**Task instructions**
Copy out again, unchanged, the listing below from the line that has "Where should I click to: Click the WREB" through the line that has "You are a computer-use agent. Image resolution: width=1990".

**Data**

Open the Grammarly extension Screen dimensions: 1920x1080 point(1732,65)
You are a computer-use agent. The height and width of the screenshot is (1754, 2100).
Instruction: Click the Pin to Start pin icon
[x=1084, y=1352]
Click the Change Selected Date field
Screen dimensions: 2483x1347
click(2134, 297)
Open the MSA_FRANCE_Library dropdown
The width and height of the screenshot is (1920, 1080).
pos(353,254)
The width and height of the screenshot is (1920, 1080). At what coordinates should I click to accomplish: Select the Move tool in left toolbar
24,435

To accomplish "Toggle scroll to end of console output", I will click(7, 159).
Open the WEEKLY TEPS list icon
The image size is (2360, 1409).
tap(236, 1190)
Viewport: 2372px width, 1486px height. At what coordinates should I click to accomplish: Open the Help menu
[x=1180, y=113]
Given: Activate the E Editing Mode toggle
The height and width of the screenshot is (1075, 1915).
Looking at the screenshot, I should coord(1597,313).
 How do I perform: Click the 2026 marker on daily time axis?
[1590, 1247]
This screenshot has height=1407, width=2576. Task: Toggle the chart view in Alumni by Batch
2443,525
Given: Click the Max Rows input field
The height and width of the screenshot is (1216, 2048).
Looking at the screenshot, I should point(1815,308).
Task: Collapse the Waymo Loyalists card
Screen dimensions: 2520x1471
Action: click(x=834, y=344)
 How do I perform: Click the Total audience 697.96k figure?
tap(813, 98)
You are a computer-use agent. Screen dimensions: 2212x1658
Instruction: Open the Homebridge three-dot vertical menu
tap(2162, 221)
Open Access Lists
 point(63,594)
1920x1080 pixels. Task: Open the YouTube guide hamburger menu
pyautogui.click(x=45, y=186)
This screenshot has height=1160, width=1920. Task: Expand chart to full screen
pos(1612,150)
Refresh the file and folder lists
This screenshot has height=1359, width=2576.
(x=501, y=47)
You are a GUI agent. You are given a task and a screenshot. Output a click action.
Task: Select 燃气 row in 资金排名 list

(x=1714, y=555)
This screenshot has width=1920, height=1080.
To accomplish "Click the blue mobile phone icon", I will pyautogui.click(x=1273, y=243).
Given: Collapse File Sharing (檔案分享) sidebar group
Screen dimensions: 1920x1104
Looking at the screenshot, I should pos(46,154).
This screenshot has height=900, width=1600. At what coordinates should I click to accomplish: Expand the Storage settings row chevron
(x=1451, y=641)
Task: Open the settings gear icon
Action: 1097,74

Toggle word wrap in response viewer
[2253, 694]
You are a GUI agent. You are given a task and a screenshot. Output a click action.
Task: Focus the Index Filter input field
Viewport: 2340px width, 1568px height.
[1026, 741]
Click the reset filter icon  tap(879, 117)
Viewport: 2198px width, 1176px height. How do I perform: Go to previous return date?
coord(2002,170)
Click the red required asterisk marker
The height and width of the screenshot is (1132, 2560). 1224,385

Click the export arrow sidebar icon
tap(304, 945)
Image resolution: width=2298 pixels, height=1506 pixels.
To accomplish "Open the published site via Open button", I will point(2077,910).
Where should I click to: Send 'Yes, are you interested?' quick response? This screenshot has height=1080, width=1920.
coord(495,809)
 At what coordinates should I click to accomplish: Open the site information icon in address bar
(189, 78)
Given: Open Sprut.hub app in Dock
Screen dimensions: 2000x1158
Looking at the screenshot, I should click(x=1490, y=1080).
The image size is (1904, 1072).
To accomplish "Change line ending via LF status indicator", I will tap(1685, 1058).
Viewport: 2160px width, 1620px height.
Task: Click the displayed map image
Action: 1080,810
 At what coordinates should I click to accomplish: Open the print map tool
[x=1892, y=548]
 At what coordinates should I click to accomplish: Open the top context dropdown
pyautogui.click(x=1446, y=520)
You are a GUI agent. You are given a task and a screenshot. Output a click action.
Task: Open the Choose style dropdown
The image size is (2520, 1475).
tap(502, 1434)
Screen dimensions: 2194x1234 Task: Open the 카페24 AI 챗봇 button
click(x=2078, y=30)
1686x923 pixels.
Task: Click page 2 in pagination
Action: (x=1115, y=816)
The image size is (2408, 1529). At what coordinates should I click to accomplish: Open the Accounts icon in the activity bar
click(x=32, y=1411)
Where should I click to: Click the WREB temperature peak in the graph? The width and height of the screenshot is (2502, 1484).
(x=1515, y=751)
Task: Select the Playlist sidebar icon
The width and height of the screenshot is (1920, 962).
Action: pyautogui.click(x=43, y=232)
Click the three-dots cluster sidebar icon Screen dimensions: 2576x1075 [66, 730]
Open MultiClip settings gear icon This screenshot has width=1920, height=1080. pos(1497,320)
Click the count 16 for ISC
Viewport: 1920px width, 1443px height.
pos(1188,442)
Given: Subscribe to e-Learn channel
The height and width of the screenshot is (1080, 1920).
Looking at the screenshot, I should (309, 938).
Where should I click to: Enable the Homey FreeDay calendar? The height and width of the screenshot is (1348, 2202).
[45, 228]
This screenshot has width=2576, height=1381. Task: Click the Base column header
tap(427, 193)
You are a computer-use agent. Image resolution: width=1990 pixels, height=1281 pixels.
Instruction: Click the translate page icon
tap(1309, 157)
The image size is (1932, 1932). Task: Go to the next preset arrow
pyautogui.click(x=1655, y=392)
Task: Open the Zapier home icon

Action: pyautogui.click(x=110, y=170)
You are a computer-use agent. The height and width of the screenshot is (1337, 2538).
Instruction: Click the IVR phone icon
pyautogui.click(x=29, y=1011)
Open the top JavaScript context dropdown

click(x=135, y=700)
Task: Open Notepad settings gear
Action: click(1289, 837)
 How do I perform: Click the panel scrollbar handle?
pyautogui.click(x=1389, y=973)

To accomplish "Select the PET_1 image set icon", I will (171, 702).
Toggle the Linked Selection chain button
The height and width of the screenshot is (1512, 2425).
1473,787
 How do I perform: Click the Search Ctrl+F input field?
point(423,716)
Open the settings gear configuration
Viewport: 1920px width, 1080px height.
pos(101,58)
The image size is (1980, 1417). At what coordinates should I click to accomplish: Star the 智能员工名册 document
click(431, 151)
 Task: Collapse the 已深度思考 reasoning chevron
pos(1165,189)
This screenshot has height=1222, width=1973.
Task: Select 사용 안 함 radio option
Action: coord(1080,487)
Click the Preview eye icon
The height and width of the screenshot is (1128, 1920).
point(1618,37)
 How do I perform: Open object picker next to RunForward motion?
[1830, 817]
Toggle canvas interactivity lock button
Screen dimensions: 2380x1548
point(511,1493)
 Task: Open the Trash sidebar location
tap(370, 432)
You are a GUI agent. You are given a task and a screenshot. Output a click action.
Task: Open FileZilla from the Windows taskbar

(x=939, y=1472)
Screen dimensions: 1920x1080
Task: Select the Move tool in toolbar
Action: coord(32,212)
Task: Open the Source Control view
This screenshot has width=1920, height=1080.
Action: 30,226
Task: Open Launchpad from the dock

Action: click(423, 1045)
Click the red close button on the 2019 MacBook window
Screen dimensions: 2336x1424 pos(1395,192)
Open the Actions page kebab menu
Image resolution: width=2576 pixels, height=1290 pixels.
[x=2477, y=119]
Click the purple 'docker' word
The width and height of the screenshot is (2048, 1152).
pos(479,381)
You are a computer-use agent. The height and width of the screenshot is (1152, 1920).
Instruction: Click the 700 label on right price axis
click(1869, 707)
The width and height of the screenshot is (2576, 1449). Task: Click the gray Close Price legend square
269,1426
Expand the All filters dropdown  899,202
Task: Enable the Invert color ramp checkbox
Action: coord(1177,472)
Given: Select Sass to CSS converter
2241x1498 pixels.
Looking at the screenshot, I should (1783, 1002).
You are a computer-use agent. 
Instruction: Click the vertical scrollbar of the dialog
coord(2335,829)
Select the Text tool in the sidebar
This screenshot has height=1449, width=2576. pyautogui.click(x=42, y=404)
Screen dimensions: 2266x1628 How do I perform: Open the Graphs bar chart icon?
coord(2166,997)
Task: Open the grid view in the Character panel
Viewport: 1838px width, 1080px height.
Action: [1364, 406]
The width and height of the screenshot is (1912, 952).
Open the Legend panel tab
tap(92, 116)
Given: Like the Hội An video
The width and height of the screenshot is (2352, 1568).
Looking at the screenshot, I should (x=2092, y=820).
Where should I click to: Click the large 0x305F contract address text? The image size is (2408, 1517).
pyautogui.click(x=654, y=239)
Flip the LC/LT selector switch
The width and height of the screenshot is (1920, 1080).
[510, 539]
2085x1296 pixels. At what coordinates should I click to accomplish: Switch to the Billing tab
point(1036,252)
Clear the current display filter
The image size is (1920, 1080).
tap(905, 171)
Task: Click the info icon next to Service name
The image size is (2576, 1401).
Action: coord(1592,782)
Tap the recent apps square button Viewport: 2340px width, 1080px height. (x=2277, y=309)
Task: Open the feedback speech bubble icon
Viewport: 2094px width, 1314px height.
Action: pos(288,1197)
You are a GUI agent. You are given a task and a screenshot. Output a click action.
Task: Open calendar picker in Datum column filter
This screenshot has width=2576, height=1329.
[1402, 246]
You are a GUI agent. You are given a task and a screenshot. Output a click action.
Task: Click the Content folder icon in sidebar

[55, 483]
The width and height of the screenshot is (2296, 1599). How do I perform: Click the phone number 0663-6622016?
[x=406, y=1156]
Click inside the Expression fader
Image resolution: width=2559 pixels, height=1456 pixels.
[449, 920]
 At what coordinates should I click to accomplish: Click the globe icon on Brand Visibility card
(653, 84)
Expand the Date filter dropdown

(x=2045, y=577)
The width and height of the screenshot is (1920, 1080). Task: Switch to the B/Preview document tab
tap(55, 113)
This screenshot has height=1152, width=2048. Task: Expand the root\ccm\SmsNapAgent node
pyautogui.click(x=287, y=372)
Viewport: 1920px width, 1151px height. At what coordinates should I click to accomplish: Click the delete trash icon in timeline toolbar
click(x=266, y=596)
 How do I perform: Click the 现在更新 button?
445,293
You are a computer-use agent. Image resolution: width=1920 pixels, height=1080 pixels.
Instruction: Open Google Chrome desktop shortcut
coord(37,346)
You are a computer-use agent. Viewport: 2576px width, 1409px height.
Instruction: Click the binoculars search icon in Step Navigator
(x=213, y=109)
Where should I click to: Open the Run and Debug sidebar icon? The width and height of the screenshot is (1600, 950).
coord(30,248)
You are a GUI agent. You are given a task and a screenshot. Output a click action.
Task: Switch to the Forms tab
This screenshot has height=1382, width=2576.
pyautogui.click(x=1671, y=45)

**Result below**
Where should I click to: Click the WREB temperature peak in the graph? The width and height of the screenshot is (2502, 1484).
(x=1515, y=751)
Task: Select the Playlist sidebar icon
The width and height of the screenshot is (1920, 962).
Action: pyautogui.click(x=43, y=232)
Click the three-dots cluster sidebar icon Screen dimensions: 2576x1075 [66, 730]
Open MultiClip settings gear icon This screenshot has width=1920, height=1080. pos(1497,320)
Click the count 16 for ISC
Viewport: 1920px width, 1443px height.
pos(1188,442)
Given: Subscribe to e-Learn channel
The height and width of the screenshot is (1080, 1920).
Looking at the screenshot, I should (309, 938).
Where should I click to: Enable the Homey FreeDay calendar? The height and width of the screenshot is (1348, 2202).
[45, 228]
This screenshot has width=2576, height=1381. Task: Click the Base column header
tap(427, 193)
You are a computer-use agent. Image resolution: width=1990 pixels, height=1281 pixels.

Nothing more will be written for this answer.